Available records:
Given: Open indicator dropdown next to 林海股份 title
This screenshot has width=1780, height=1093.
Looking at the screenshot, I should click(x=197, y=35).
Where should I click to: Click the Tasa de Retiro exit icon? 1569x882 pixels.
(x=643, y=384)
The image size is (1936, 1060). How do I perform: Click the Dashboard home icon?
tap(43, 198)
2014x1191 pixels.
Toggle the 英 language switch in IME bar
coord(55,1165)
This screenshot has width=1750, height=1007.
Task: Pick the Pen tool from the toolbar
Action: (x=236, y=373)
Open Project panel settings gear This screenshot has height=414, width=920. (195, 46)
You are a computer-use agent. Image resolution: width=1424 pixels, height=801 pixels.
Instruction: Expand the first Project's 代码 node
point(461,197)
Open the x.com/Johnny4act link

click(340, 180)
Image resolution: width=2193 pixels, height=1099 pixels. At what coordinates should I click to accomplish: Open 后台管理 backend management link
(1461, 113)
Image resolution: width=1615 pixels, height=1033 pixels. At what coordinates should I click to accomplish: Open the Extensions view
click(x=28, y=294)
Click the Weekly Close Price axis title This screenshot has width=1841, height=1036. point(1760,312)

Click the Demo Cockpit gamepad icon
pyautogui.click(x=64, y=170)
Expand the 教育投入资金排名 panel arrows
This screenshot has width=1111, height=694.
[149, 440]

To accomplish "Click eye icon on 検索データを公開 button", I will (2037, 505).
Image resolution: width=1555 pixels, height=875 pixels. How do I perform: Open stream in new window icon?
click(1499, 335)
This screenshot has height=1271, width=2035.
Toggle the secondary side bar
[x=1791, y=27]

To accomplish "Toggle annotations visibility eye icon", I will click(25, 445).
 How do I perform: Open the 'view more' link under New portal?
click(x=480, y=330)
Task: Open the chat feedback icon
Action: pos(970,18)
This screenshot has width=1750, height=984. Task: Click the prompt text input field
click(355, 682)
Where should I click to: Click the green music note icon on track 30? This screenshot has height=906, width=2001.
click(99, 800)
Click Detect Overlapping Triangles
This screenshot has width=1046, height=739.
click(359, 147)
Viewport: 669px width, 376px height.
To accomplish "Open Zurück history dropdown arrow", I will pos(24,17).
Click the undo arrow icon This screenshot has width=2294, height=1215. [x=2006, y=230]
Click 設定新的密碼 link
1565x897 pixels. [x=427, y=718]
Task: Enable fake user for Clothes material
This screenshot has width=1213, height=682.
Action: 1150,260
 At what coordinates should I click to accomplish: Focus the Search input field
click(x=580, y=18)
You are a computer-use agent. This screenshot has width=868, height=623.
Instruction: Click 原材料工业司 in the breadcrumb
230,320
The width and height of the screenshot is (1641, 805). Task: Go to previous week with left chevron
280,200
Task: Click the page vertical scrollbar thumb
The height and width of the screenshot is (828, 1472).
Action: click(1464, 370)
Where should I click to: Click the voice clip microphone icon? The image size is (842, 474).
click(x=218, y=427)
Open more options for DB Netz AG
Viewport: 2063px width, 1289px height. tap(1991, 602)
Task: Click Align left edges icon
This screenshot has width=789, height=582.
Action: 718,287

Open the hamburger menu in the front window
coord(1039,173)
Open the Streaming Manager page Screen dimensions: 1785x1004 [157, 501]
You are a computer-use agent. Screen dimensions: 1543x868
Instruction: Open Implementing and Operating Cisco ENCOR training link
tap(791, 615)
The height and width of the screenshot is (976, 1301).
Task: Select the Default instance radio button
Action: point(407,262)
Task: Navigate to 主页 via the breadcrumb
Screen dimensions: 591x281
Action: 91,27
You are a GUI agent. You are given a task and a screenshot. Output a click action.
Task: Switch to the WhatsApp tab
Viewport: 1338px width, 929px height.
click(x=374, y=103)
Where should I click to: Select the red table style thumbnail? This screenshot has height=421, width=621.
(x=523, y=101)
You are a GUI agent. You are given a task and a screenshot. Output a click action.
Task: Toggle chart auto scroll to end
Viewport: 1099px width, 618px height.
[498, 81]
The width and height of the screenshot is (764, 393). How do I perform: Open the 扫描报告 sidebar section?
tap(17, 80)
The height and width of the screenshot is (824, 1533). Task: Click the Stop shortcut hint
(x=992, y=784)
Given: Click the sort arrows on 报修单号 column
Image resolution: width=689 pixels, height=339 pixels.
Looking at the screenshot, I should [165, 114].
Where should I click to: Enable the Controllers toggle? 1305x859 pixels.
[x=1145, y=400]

Your objective:
Copy out all lines from the records where the word "panel" appears.

Response:
Open Project panel settings gear This screenshot has height=414, width=920. (195, 46)
Expand the 教育投入资金排名 panel arrows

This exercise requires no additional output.